Kosuth’s Curse: Mike Hinc’s Contemporary Art Exhibition

Mike Hinc, the contemporary artist,  explores the many subjective realities through different layers and textures. His work deals with the complexities of a commodified world and also the gradual loss of innocence not only within the society, but also within the art world.

Strange as it may sound, the landscape may not be a thing to be appreciated for its beauty anymore. In fact, art may never have been meant to be enjoyed. It has always carried its baggage, as Mike puts it. Art has always been associated with the innocence of experience and creativity, wherein both seem to have faded gradually over a period of time. This loss of innocence could be explored within the realms of conceptual art, which is a paradox in itself.

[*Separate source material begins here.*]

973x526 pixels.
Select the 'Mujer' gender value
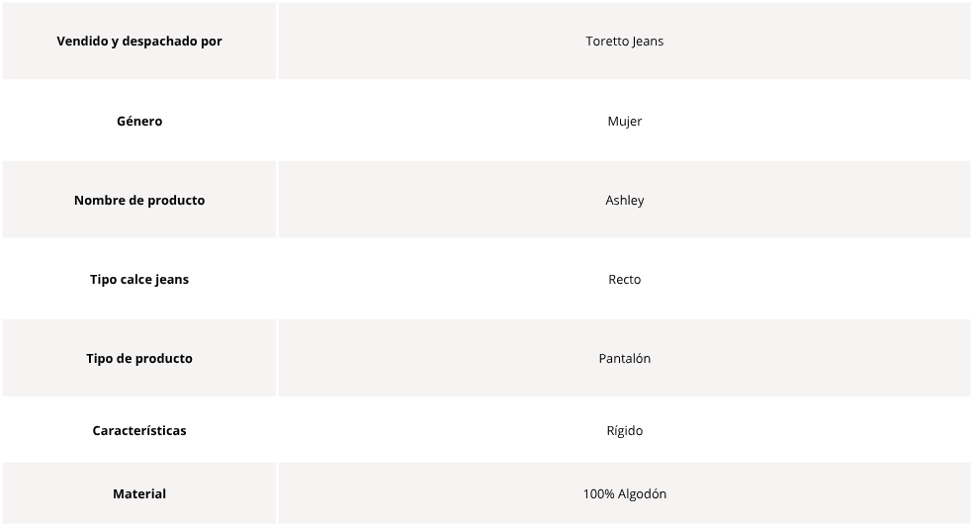[624, 121]
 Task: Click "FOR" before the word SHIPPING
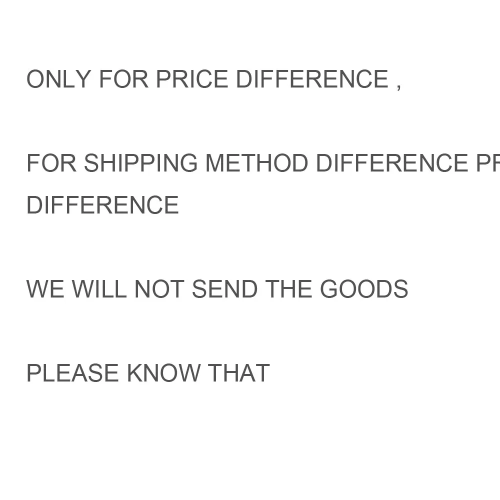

While conceptual art has always been controversial, art always might have had a concept, within the subconscious. Yet again, this concept is reduced to nothingness; to vacuum, where it does not stand on its own as an entity. While one could continue to ponder about the subjectivity and objectivity of conceptual art, it still remains a paradox, as it unfolds the gradual loss of innocence. This perhaps is not to say that innocence existed earlier, and that it does no more.

Titled Kosuth’s Curse, Mike Hinc’s exhibition would take place between 6th and 18th of April, 2009. The exhibition would feature selected works of Mike Hinc. The exhibits provide an insight in to the contemporary culture and lifestyle, yet hark back at the paradox of losing innocence and being innocent at the same. One may feel humans as a whole have gradually ceased to be innocent, but on the other hand, innocence has always existed and would continue to do so.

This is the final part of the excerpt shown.